*PASSAGE TO READ*.
**********
Stream: general

Topic: pulley vs wasmi vs cranelift, more detail test


view this post on Zulip Hoping White (Apr 11 2025 at 11:09):

I did a more complex test with pulley, wasmi, and cranelift.

use bevy_app::{App, Startup, Update};
use bevy_ecs::prelude::{Commands, Component, Query, Res, Resource};
use std::cell::UnsafeCell;
use std::mem::MaybeUninit;

#[derive(Component)]
pub struct Test<const N: usize> {
    pub data: [f32; N],
}

impl<const N: usize> Test<N> {
    pub fn new() -> Self {
        Self { data: [0.0; N] }
    }
}

fn setup(mut commands: Commands, count: Res<EntityCount>) {
    for _ in 0..count.0 {
        commands.spawn((
            Test::<1>::new(),
            Test::<2>::new(),
            Test::<3>::new(),
            Test::<4>::new(),
            Test::<5>::new(),
            Test::<6>::new(),
            Test::<7>::new(),
            Test::<8>::new(),
            Test::<9>::new(),
            Test::<10>::new(),
        ));
    }
}

pub struct Engine {
    app: UnsafeCell<MaybeUninit<App>>,
}

unsafe impl Sync for Engine {}

impl Engine {
    pub const fn new() -> Self {
        Self {
            app: UnsafeCell::new(MaybeUninit::uninit()),
        }
    }

    pub fn app(&self) -> &App {
        unsafe { { &*self.app.get() }.assume_init_ref() }
    }

    pub fn app_mut(&self) -> &mut App {
        unsafe { { &mut *self.app.get() }.assume_init_mut() }
    }

    pub fn init(&self) {
        unsafe { &mut *self.app.get() }.write(App::new());
    }
}

fn tick(mut query: Query<(&Test<3>, &Test<5>, &mut Test<8>)>) {
    for (a, b, mut c) in query.iter_mut() {
        for i in 0..3 {
            c.data[i] = a.data[i];
        }
        for i in 0..5 {
            c.data[i + 3] = b.data[i];
        }
    }
}

#[derive(Resource)]
pub struct EntityCount(pub usize);

static ENGINE: Engine = Engine::new();

#[unsafe(no_mangle)]
pub extern "system" fn init(count: u32) {
    ENGINE.init();
    let bevy = ENGINE.app_mut();
    bevy.insert_resource(EntityCount(count as _));
    bevy.add_systems(Startup, setup);
    bevy.add_systems(Update, tick);
}

#[unsafe(no_mangle)]
pub extern "system" fn update() {
    let bevy = ENGINE.app_mut();
    bevy.update();
}

When count =10000, the result is as follows

type memory fps wasm memory
native 9600 23400 -
cranelift 94372 23100 11392
pulley 47116 1010 -
wasmi 19896 1110 -

The FPS is great, actually. I wonder why cranelift and pulley cost so much memory.

view this post on Zulip bjorn3 (Apr 11 2025 at 11:29):

What is the unit of the memory column? bytes? kilobytes?
**********
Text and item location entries
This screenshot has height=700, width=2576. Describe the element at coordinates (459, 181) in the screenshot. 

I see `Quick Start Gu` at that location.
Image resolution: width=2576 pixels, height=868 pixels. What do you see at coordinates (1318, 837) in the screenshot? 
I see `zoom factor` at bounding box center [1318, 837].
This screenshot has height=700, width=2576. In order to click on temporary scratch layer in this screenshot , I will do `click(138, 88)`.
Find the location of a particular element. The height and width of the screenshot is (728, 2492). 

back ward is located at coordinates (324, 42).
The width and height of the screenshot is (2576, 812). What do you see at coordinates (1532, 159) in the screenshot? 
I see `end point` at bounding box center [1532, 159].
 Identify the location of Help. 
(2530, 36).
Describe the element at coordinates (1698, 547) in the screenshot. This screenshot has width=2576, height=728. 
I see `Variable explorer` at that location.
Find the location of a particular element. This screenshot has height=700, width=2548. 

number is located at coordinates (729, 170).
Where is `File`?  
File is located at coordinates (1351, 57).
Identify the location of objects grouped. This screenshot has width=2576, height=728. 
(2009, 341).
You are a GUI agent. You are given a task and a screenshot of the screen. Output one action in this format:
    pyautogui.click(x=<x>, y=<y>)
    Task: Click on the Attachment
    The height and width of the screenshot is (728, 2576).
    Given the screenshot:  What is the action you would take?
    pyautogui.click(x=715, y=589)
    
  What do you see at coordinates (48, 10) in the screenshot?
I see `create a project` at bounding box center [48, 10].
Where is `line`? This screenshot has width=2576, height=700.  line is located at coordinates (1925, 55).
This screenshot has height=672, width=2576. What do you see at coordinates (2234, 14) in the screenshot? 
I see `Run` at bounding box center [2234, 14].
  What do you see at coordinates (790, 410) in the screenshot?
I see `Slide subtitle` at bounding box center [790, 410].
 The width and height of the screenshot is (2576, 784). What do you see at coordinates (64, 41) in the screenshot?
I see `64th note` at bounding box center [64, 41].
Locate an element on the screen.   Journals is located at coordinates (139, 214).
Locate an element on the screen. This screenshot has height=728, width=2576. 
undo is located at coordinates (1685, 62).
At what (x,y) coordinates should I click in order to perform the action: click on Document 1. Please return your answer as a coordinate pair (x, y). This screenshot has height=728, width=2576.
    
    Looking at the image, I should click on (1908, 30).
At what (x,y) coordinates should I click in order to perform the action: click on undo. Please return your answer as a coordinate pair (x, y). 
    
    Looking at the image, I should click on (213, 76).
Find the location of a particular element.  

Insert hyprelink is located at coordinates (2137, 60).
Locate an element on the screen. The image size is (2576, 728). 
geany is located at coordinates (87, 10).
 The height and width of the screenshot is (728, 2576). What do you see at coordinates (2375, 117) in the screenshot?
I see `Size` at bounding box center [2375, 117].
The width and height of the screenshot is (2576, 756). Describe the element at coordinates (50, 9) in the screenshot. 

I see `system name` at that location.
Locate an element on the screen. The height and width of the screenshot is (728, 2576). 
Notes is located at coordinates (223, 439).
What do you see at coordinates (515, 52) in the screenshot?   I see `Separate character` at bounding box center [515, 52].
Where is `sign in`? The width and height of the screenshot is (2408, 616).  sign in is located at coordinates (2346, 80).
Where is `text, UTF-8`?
**********
*TO BE DONE*.
1 - Using the benchmark thread, list every type shown in the results table and give the fps value reported for each.
2 - Decide whether each statement agrees with the benchmark thread, answering yes or no and quoting the words that settle it: (a) The reported results were obtained with count set to 10000. (b) Wasmi used more memory than pulley. (c) The author judged the FPS to be poor.

*CORRECT ANSWERS*.
1 -
- native: 23400
- cranelift: 23100
- pulley: 1010
- wasmi: 1110

2 -
(a) Yes: "When count =10000, the result is as follows"
(b) No: "pulley 47116 1010 -" and "wasmi 19896 1110 -"
(c) No: "The FPS is great, actually."